The task:
Once you reach the line containing "This screenshot has height=366, width=941." in the entries below, write out that line and each one after it down to the line containing "Given: Open the Automatic quality selector", exactly and with nothing added.

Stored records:

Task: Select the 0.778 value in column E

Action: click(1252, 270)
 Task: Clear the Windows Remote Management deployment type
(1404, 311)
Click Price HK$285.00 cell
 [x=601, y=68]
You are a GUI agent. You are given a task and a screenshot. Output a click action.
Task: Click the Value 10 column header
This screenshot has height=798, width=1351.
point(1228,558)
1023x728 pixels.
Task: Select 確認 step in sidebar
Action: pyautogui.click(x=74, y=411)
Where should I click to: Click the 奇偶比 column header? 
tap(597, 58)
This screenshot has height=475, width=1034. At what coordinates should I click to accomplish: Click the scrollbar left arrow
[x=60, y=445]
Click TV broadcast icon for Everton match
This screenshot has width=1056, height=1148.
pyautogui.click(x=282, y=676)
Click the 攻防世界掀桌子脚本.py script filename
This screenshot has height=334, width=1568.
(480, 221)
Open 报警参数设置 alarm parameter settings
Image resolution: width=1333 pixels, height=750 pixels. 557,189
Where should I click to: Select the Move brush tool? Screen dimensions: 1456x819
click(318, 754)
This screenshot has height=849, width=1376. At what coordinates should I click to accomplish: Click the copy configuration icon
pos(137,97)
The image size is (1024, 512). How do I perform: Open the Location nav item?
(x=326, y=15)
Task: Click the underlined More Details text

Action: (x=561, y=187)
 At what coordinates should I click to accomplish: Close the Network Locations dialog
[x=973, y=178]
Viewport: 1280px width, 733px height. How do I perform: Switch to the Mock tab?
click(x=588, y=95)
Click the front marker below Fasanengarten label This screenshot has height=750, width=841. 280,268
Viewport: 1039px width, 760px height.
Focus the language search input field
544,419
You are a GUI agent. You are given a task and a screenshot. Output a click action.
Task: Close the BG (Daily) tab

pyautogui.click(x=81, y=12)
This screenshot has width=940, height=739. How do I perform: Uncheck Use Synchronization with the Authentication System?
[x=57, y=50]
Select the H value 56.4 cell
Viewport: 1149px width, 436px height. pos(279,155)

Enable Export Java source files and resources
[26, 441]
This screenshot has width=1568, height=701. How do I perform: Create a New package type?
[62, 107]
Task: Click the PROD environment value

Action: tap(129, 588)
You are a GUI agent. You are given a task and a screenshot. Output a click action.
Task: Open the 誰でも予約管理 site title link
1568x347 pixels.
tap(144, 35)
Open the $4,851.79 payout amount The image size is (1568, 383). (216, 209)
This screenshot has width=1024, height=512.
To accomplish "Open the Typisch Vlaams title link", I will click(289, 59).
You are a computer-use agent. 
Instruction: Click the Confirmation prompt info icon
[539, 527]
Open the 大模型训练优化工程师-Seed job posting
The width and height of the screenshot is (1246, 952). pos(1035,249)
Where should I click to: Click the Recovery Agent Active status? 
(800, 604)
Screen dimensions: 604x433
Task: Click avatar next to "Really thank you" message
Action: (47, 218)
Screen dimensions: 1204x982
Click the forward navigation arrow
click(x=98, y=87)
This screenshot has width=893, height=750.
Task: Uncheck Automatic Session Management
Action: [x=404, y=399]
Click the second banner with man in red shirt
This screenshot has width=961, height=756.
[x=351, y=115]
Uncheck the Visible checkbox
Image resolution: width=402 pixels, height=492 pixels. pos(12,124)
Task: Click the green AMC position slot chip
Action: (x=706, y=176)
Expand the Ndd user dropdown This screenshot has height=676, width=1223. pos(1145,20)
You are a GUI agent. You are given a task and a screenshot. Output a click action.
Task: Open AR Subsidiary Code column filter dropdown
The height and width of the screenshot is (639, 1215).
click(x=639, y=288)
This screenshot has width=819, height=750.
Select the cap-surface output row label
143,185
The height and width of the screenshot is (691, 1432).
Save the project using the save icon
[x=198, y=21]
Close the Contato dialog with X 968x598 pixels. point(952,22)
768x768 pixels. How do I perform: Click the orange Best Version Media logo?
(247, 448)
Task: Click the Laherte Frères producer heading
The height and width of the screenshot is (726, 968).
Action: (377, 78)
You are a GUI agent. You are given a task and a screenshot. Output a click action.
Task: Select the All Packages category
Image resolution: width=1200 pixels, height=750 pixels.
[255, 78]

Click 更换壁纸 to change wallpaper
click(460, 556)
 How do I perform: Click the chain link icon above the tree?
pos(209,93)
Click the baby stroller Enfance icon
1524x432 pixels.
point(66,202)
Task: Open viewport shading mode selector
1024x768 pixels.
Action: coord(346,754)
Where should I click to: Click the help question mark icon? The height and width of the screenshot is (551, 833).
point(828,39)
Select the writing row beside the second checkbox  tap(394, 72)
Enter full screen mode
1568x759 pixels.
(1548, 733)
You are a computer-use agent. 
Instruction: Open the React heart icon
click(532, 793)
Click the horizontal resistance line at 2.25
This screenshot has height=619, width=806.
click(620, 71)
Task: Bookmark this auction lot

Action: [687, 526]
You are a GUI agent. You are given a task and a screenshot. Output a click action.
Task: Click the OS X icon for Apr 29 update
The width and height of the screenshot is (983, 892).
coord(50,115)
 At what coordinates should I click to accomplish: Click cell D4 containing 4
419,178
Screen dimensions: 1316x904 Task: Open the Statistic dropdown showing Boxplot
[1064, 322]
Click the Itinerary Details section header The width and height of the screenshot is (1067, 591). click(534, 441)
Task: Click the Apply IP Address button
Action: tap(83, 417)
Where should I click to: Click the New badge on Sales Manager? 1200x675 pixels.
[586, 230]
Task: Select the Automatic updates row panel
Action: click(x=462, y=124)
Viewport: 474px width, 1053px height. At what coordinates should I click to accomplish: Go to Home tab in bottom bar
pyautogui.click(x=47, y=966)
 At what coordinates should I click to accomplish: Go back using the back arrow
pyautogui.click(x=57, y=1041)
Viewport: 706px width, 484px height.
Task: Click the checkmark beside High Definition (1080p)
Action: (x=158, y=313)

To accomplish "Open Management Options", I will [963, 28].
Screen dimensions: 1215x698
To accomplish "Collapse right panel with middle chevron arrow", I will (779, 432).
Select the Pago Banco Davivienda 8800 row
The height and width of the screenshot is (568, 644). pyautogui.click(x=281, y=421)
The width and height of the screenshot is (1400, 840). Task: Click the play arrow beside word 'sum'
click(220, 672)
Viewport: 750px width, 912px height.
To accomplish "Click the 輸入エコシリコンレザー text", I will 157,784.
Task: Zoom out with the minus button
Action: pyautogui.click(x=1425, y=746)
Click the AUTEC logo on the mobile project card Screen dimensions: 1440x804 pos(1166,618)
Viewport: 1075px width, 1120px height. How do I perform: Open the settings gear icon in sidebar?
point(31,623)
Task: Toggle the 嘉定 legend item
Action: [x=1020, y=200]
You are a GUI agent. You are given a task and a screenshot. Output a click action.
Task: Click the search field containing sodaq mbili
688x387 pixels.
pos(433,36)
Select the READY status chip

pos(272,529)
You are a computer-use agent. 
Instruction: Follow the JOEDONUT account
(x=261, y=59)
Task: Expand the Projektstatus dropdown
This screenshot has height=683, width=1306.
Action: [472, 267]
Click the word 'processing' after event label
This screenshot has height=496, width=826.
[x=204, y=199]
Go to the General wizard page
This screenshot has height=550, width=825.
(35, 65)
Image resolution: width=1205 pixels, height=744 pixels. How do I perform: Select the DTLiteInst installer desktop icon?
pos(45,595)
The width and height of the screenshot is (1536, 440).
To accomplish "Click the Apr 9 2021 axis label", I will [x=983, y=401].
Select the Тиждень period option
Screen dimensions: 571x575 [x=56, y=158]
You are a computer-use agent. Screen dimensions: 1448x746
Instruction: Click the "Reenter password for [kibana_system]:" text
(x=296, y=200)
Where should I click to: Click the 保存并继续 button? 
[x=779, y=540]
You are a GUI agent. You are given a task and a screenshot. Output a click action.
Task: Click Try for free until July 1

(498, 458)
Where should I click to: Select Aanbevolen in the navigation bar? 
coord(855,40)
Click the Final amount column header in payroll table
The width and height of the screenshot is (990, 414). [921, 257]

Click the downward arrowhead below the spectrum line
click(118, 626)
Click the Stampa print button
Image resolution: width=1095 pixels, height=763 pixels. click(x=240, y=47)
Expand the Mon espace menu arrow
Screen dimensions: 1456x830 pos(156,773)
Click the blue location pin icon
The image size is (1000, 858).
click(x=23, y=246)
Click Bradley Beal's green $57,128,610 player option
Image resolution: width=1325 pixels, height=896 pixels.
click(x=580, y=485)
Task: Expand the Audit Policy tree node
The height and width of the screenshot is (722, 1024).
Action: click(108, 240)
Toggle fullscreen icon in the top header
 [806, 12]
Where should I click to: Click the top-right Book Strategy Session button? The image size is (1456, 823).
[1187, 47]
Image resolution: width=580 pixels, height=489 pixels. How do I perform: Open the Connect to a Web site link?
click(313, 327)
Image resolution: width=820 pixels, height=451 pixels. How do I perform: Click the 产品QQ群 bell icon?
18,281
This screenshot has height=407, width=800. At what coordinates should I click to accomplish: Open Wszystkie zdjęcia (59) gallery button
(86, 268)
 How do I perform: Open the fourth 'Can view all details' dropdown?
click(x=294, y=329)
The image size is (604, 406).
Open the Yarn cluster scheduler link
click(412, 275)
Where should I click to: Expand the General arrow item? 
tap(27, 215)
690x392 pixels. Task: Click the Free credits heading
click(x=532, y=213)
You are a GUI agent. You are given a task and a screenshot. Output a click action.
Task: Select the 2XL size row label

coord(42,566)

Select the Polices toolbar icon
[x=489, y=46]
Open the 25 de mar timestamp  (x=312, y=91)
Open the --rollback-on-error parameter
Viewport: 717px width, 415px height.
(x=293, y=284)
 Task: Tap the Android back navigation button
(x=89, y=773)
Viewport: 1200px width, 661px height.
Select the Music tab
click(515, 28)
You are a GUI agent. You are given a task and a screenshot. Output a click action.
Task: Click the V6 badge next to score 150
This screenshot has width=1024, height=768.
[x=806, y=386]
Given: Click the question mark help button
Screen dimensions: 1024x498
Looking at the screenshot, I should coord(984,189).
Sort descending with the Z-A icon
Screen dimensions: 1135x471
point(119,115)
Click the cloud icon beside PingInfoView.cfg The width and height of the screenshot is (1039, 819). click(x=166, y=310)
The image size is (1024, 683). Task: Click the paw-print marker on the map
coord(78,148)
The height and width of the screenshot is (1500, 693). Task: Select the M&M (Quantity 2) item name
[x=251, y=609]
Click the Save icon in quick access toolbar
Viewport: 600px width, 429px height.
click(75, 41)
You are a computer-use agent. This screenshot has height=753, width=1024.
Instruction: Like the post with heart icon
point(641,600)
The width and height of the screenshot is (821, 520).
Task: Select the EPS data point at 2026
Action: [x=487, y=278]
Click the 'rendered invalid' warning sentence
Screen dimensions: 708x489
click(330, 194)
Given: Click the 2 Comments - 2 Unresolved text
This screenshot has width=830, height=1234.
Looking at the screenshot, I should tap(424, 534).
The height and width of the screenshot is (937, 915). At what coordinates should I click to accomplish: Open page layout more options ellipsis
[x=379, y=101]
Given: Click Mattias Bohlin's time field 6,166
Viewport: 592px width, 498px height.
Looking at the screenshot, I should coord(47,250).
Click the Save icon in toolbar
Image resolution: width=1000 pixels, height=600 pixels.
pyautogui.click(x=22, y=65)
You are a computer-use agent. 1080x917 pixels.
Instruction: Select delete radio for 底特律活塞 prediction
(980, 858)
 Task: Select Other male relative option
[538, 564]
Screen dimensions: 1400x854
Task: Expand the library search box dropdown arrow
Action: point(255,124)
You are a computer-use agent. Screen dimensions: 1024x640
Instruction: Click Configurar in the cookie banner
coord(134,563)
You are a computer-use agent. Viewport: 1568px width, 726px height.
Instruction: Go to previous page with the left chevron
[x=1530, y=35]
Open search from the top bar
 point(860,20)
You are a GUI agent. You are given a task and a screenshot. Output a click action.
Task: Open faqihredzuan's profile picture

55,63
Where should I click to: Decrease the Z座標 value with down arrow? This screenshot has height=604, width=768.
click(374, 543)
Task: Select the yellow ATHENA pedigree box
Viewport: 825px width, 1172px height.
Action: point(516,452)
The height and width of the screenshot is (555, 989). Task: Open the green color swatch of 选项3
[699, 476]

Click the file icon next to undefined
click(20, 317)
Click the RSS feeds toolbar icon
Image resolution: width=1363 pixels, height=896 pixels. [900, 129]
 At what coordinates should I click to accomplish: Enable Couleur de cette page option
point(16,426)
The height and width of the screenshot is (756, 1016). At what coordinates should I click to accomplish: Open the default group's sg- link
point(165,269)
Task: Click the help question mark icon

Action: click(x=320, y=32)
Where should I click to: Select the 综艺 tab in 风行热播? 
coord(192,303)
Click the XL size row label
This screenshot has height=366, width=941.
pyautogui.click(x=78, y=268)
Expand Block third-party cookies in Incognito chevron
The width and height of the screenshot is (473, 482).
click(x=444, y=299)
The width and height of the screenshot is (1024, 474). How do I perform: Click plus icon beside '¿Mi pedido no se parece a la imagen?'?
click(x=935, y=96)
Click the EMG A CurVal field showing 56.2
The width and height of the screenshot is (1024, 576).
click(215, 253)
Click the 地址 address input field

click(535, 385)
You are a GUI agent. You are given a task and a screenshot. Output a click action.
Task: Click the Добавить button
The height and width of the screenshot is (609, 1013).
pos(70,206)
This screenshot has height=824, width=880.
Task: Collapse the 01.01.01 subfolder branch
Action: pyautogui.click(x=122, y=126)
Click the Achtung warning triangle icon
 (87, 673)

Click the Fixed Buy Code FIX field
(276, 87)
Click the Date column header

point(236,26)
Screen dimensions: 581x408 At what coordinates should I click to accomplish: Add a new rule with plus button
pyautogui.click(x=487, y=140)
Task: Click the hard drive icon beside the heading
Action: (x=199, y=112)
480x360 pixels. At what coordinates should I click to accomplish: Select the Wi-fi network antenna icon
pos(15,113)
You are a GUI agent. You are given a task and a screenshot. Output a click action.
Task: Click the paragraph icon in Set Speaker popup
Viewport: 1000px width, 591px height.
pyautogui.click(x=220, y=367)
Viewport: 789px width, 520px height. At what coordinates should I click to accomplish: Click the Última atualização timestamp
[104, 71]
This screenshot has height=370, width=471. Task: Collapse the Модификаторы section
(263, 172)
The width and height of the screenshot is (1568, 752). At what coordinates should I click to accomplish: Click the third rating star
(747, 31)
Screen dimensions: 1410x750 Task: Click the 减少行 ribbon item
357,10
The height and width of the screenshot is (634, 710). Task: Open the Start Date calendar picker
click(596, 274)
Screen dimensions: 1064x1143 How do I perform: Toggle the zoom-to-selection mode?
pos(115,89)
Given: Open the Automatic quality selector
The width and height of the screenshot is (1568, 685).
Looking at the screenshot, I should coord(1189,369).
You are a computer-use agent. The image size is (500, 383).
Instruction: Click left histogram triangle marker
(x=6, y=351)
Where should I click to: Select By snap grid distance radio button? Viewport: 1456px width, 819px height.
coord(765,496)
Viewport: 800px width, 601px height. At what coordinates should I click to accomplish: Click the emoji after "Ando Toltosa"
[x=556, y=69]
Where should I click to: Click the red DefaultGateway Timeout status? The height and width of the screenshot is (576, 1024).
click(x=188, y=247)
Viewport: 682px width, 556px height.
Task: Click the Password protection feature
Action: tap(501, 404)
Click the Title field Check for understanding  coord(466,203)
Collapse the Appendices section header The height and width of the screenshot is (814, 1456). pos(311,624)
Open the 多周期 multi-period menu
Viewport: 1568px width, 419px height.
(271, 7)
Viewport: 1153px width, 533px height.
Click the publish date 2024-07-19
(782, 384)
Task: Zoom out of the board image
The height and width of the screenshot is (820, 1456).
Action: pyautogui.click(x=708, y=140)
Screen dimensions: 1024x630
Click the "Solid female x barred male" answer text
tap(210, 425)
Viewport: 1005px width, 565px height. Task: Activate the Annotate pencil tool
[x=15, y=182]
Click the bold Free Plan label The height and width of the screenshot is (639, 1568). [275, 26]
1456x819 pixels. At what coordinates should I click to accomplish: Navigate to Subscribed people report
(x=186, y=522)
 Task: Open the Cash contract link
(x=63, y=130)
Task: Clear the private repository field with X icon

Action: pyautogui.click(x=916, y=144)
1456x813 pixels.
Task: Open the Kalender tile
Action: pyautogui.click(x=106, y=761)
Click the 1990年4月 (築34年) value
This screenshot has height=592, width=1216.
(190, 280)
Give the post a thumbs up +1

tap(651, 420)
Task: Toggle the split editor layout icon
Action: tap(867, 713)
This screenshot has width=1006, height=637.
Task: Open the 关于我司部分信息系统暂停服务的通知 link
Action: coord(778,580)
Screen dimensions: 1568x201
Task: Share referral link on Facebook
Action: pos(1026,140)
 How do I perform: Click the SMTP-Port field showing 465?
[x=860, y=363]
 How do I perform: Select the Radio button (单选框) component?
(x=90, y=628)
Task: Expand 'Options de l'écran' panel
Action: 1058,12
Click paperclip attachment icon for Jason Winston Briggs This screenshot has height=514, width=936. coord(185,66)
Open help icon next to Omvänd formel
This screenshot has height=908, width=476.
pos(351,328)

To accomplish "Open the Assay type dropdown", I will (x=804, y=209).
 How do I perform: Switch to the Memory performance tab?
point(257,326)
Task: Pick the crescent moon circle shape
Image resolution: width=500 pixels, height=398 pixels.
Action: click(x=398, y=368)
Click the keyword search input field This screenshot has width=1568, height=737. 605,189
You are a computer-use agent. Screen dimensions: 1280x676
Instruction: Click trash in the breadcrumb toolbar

Result of this task:
This screenshot has height=366, width=941.
pyautogui.click(x=78, y=268)
Expand Block third-party cookies in Incognito chevron
The width and height of the screenshot is (473, 482).
click(x=444, y=299)
The width and height of the screenshot is (1024, 474). How do I perform: Click plus icon beside '¿Mi pedido no se parece a la imagen?'?
click(x=935, y=96)
Click the EMG A CurVal field showing 56.2
The width and height of the screenshot is (1024, 576).
click(215, 253)
Click the 地址 address input field

click(535, 385)
You are a GUI agent. You are given a task and a screenshot. Output a click action.
Task: Click the Добавить button
The height and width of the screenshot is (609, 1013).
pos(70,206)
This screenshot has height=824, width=880.
Task: Collapse the 01.01.01 subfolder branch
Action: pyautogui.click(x=122, y=126)
Click the Achtung warning triangle icon
 (87, 673)

Click the Fixed Buy Code FIX field
(276, 87)
Click the Date column header

point(236,26)
Screen dimensions: 581x408 At what coordinates should I click to accomplish: Add a new rule with plus button
pyautogui.click(x=487, y=140)
Task: Click the hard drive icon beside the heading
Action: (x=199, y=112)
480x360 pixels. At what coordinates should I click to accomplish: Select the Wi-fi network antenna icon
pos(15,113)
You are a GUI agent. You are given a task and a screenshot. Output a click action.
Task: Click the paragraph icon in Set Speaker popup
Viewport: 1000px width, 591px height.
pyautogui.click(x=220, y=367)
Viewport: 789px width, 520px height. At what coordinates should I click to accomplish: Click the Última atualização timestamp
[104, 71]
This screenshot has height=370, width=471. Task: Collapse the Модификаторы section
(263, 172)
The width and height of the screenshot is (1568, 752). At what coordinates should I click to accomplish: Click the third rating star
(747, 31)
Screen dimensions: 1410x750 Task: Click the 减少行 ribbon item
357,10
The height and width of the screenshot is (634, 710). Task: Open the Start Date calendar picker
click(596, 274)
Screen dimensions: 1064x1143 How do I perform: Toggle the zoom-to-selection mode?
pos(115,89)
Given: Open the Automatic quality selector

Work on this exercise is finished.